Worse is the session itself. The web session is a stateless, self-contained cookie: the entire Identity authentication ticket is serialized into the cookie, Data-Protection-encrypted, with a 7-day sliding expiry and no absolute timeout — and the server keeps no record of it. OWASP calls server-side invalidation the "most relevant and mandatory" part of session management, and it is exactly the property this session lacks.
symptom → cause
A stolen web cookie could not be killed
Because the whole ticket lives in the cookie and the server stores nothing, a stolen cookie is valid until it expires and there is no way to revoke it. "Log out everywhere" is impossible — there's nothing server-side to delete. An admin can't terminate a compromised account's live sessions, a password change can't invalidate other sessions, and the user can't be shown their own active devices, because no such list exists.
symptom → cause
The email-verification "token" was the user's primary key
The legacy partner email-verification link used the user's primary key as its "token" — no entropy, no expiry, guessable. Anyone could activate any inbox by walking IDs. It was one of the two Criticals the auth review confirmed; the fix replaces it with a real, single-use, SecurityStamp-bound Identity email-confirmation token validated through ConfirmEmailAsync.
symptom → cause
Reset links trusted the attacker's Host header
Password-reset and verification links were built from the attacker-controllable Request.Host with AllowedHosts set to "*" — a classic reset-poisoning vector (and the API's link even pointed at a 404 route).

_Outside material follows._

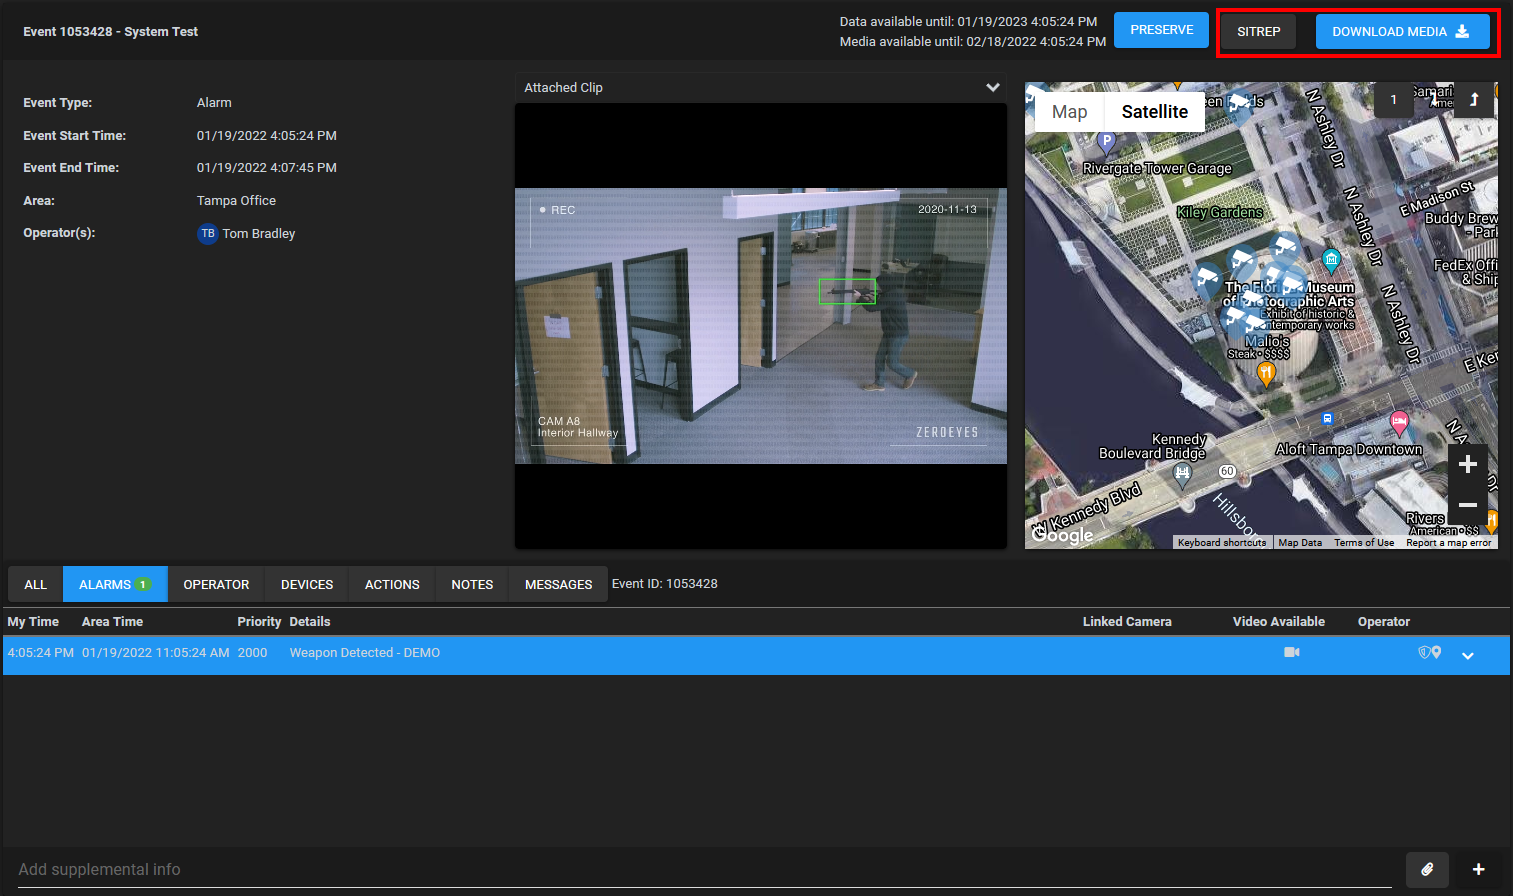Click the paperclip attachment icon
This screenshot has width=1513, height=896.
pos(1427,869)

The fix builds every link server-side from a per-country configuration via an IAppUrlBuilder, and pins AllowedHosts to real domains.
Auth is one decision, many transports — and revocation is what separates good from top-1%
Any framework hands you a login form and a token library. What they don't hand you is the property that actually separates a good auth system from a top-1% one: every session must be revocable and enumerable server-side. That, plus refusing to scatter the login decision, is the whole thesis.

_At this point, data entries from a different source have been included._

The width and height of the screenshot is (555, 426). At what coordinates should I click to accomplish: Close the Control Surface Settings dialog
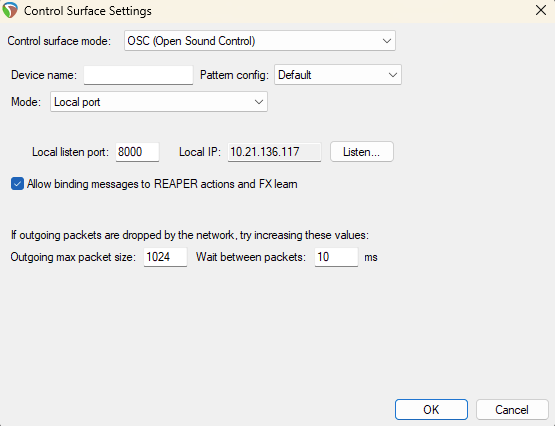point(541,10)
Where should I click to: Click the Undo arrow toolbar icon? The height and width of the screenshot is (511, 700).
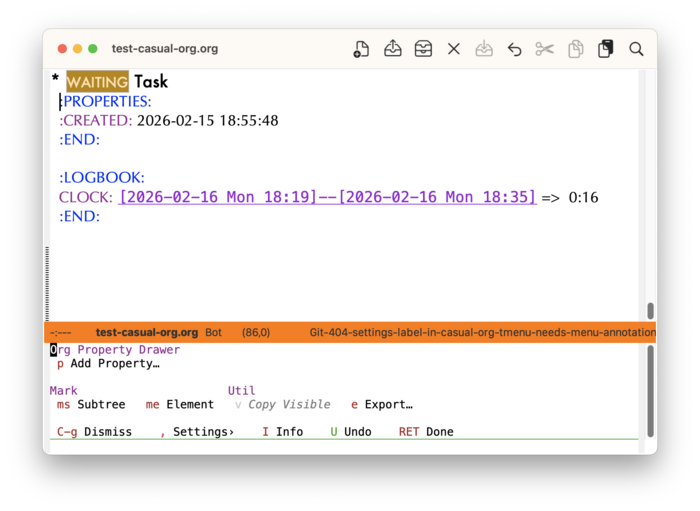click(514, 49)
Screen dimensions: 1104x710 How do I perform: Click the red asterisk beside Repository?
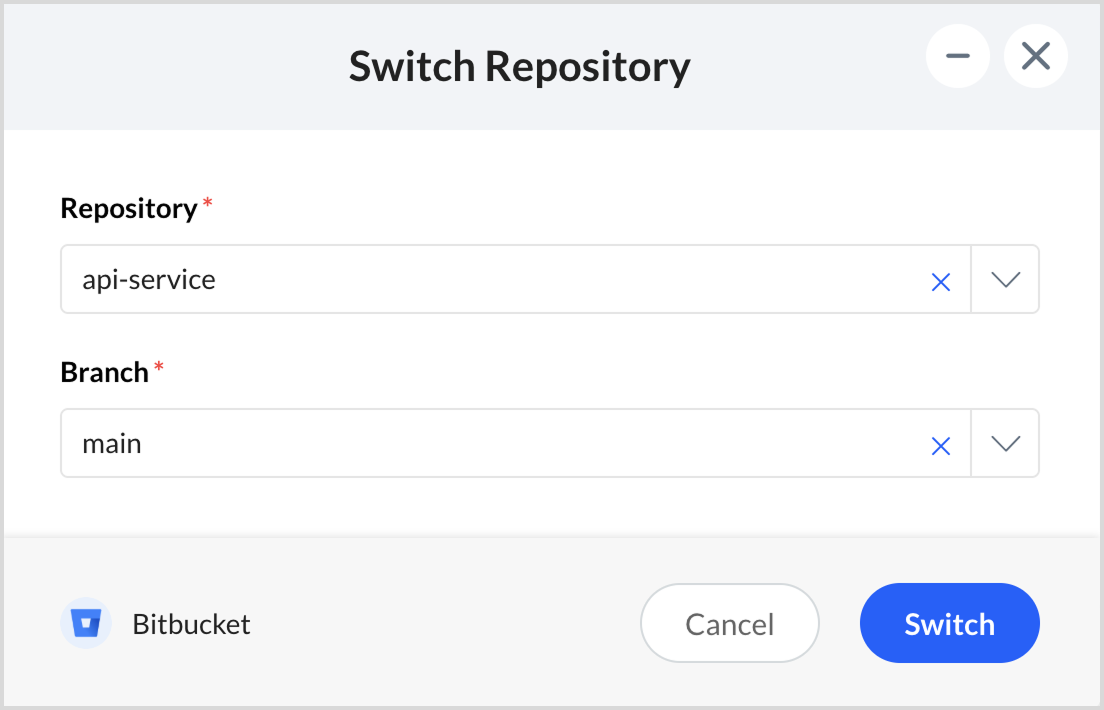click(x=208, y=204)
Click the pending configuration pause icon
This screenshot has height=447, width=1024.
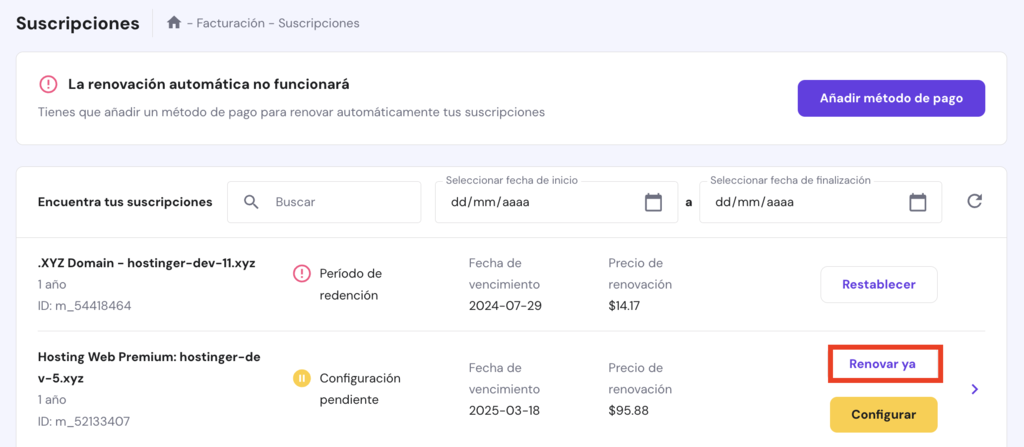(302, 379)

So the design is three moves. One core decides who you are — credential verification, Google-token validation, lockout, account-creation policy, token issuance — all in Partners.Application MediatR handlers over ASP.NET Identity, with every surface routing through it. Each edge gets the artifact safest for its medium — an HttpOnly cookie for the server-rendered browser, a bearer JWT + rotating refresh for native mobile. And every session is revocable on both edges — a SQL-backed server-side store for the web cookie, reuse-detection with family-revocation for mobile — unified into one session model. The sharpest corollary: "same artifact everywhere" is the anti-pattern — the decision is what must be single, not the wire format.
One decision core
Every auth decision lives in `Partners.Application` MediatR handlers over ASP.NET Identity — credential verify, Google-token validation, lockout, creation policy, issuance. A bug fixed in a handler fixes web and mobile at once. No decision logic left in `OnlineShop.Repository`.
Two transport edges
Browser → HttpOnly + Secure + SameSite cookie; a server-rendered app has no browser-JS token store, so it already has the security property a Backend-for-Frontend gives a SPA. Native mobile → bearer JWT access + rotating refresh (RFC 8252 public client). The edge translates the core's one decision into the right artifact.
Revocable web sessions
A custom `ITicketStore` moves the ticket server-side; the cookie then carries only an opaque 64-bit session key, and `dbo.UserSession` is the SQL store of record. Delete a row → instant revocation; delete every row for a `UserId` → log-out-everywhere, admin account-kill, kill-on-password-change.
Revocable mobile sessions
Refresh tokens carry a `FamilyId`; presenting an already-rotated token outside a small grace window revokes the whole family plus active access tokens. Rotation without reuse-detection buys little.
One unified session model
Web sessions (`dbo.UserSession`) and mobile refresh-token *families* become a single enumerable "Active Sessions & Devices" screen — the GitHub/Google experience across both edges.
JWKS issuer boundary
Move token trust from a shared symmetric secret / shared `dbo.DataProtectionKeys` to asymmetric ES256/RS256 signing plus a `.well-known/jwks.json` discovery endpoint; each app validates with the issuer's *public* key. Decouples the hosts and turns a future OIDC server into a config change, not a rewrite — the architectural pivot the whole boundary is built around.
Shipped hardening floor
A Critical/High set already landed: real Identity email-confirmation tokens, `email_verified`-gated Google auto-link, server-side per-country reset URLs, the rate-limiter reordered after authentication so user-partitioned limiters don't collapse to the IP bucket, and enumeration-safe admin logins with a PBKDF2 timing-equalizer — all under 832 tests.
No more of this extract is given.